Dabei arbeitete Otto König längst nicht mehr als Maurer auf dem Bau. Nach dem Krieg hatte er sich selbstständig gemacht als Großhändler für Brot- und Backwaren: „Manchmal durfte ich frühmorgens mit zu den Bäckereien in Hamburg, und danach haben wir in Bergedorf einzelne Brote an die noch vielen Milchläden hier verkauft“, erzählt Ute Salzmann, die indes noch lieber gegenüber in das Kolonialwarengeschäft der Willers ging: „Die hatten richtig große Bonsche-Gläser.“
Mit dem Boot über die Dove-Elbe geschippert
Die hätte sie damals gern auch ihren ersten Schulfreundinnen gezeigt, aber dafür blieb wenig Zeit: „Ich war gerade an der Chrysanderstraße eingeschult worden. Und samstagnachmittags, wenn ich von der Schule kam, warteten die Eltern schon mit gepackten Taschen in der Küche auf mich, damit wir einen Bootsausflug machen konnten. Das lag inzwischen in Tatenberg, und von da aus sind wir oft über die Dove-Elbe geschippert.“
Wobei die „Old King I“ nur der Prototyp war: Es folgten weitere Schiffe und Schuljahre: „Dann besuchte ich das Luisen-Gymnasium, von wo ich immer zu Fuß nach Hause gehen musste. Das galt für alle Kinder, die im Umkreis von zwei Kilometern wohnten, denn der Fahrradkeller der Schule war zu klein“, erzählt die 69-Jährige.
Ute Salzmann hatte immer ein Tau im Schrank
Jedenfalls hatte ihr Vater schon bald auf der Allermöher Werft einen neuen Bootsrumpf gefunden. „Und als Drittes schnackte er auf Schweinsand noch einem alten Fischer dessen Krabbenkutter ab.“ Unterdessen hatte auch Sohnemann Wolfgang seine Leidenschaft fürs Wasser entdeckt – und machte eine Lehre als Bootsbauer.
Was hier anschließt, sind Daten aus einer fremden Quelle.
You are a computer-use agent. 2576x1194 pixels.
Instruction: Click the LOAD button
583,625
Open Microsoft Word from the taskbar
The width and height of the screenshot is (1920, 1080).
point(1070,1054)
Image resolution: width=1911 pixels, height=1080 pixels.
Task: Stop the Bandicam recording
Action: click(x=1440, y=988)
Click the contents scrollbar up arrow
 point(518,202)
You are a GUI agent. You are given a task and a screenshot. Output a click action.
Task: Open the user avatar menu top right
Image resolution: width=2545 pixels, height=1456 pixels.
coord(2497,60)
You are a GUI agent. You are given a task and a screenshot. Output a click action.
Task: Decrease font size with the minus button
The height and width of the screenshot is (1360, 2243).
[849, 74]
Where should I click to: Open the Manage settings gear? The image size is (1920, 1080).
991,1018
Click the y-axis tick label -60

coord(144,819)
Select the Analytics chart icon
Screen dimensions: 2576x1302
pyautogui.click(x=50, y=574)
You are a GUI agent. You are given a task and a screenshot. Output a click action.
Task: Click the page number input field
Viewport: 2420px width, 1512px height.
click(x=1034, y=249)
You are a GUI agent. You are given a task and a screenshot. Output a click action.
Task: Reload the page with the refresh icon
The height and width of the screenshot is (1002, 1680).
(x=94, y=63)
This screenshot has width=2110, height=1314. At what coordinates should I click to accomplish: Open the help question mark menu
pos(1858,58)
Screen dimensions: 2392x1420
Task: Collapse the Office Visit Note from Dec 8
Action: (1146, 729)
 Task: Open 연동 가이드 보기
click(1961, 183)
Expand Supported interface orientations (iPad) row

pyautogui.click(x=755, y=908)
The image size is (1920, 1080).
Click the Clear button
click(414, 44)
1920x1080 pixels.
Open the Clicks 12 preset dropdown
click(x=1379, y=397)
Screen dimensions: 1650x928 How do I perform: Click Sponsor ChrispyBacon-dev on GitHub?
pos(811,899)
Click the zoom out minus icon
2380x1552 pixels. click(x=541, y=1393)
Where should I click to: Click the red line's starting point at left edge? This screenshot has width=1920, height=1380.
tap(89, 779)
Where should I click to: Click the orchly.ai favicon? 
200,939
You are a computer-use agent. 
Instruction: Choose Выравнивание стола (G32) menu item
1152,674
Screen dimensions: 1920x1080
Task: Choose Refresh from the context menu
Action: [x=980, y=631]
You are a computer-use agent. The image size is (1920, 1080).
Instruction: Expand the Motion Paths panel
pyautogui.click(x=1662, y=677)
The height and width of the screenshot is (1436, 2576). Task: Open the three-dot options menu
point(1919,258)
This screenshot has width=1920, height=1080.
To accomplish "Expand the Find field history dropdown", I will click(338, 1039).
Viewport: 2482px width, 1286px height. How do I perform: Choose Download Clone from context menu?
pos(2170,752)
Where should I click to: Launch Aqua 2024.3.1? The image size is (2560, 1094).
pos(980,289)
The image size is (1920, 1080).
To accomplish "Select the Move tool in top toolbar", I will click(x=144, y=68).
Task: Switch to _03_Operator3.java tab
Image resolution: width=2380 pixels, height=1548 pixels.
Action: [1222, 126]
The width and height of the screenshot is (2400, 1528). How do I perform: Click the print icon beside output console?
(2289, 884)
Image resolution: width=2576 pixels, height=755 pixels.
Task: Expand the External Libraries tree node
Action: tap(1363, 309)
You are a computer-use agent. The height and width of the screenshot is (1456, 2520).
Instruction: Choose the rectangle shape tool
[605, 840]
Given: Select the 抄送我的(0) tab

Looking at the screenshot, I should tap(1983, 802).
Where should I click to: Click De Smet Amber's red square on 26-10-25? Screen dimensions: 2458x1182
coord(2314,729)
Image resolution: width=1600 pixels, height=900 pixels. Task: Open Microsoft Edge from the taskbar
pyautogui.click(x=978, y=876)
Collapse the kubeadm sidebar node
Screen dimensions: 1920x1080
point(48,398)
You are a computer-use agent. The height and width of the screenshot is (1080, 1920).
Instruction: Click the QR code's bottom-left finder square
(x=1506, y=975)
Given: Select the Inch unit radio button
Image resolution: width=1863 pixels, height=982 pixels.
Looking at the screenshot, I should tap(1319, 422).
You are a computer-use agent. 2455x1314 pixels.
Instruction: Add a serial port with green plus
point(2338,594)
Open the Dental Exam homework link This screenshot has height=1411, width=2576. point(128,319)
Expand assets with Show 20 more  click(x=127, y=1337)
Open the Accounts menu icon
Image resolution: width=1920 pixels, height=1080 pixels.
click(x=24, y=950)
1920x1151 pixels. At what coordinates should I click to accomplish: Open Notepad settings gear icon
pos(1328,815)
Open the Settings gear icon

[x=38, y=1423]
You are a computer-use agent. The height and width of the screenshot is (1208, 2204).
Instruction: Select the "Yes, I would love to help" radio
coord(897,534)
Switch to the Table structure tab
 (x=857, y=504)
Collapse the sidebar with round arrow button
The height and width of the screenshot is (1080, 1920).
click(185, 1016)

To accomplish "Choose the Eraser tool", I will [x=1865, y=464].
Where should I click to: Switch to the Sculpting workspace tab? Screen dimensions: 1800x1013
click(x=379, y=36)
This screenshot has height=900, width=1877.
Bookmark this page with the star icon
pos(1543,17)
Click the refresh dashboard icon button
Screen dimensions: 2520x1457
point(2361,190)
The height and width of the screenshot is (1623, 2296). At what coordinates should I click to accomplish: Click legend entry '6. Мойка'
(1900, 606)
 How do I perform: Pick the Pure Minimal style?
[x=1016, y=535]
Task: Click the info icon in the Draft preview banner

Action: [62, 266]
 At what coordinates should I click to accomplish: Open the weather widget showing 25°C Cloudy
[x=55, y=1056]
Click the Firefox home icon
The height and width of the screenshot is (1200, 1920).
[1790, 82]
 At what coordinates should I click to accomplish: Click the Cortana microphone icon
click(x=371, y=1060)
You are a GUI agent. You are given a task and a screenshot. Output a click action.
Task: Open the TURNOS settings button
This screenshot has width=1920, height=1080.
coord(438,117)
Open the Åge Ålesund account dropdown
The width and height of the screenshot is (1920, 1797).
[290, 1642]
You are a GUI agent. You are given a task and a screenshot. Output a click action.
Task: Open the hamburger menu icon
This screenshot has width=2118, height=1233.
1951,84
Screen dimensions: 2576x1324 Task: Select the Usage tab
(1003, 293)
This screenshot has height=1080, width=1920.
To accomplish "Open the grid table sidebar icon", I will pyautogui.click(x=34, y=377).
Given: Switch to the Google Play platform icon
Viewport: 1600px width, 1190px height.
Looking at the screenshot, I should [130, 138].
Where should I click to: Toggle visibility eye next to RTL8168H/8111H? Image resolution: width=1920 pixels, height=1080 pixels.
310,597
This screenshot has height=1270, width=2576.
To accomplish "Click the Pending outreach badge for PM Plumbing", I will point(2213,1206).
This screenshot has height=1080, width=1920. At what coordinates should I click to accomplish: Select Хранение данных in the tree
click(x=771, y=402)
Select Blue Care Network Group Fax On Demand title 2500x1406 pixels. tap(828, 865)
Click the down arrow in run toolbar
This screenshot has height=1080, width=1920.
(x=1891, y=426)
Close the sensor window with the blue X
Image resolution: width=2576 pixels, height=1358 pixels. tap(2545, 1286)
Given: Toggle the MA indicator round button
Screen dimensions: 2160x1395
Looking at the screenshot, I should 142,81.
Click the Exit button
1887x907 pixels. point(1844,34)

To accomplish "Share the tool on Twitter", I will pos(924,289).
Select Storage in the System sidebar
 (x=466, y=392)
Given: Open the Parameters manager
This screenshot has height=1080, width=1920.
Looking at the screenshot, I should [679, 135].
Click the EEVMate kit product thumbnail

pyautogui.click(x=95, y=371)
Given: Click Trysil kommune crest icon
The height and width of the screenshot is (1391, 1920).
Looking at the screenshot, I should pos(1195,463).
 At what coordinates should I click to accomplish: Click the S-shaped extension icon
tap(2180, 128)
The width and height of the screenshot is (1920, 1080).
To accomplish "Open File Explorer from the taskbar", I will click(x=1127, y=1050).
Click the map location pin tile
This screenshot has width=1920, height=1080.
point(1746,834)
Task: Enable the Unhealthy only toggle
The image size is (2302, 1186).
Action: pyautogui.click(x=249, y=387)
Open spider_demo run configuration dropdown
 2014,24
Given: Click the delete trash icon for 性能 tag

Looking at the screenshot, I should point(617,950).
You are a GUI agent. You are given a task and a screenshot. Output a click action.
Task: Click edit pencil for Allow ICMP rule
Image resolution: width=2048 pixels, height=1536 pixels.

Ute Salzmann indes hatte nichts mit der Seefahrt am Hut – wohl aber immer ein Tau im Schreibtischschrank: „Ich war in der Lohnsteuerabteilung beim Finanzamt, das damals noch im ersten Stock über dem Amtsgericht war, an der Ernst-Mantius-Straße. Und weil die Flure damals noch nicht verbunden waren, hatten wir Angst, bei Feuer aus dem Fenster klettern zu müssen. Dann wären wir wohl auf die Spitzen der Gefängnismauer gefallen. Daher die Taue im Schrank.“
Das alles ist so furchtbar lange her, denkt die 69-Jährige, die auch heute nur wenige Hundert Meter vom Bergedorfer Hafenbecken entfernt wohnt – und sich freut, wenn der Kran bald wieder ansehnlich ist. 100.000 Euro steckt das Bezirksamt ist die Restaurierung, die – wenn sich das Wetter hält – im November beendet werden soll. Dann ist der technische Oldtimer zwar nicht wieder betriebsbereit, aber doch frisch angestrichen und mit Lichtern versehen.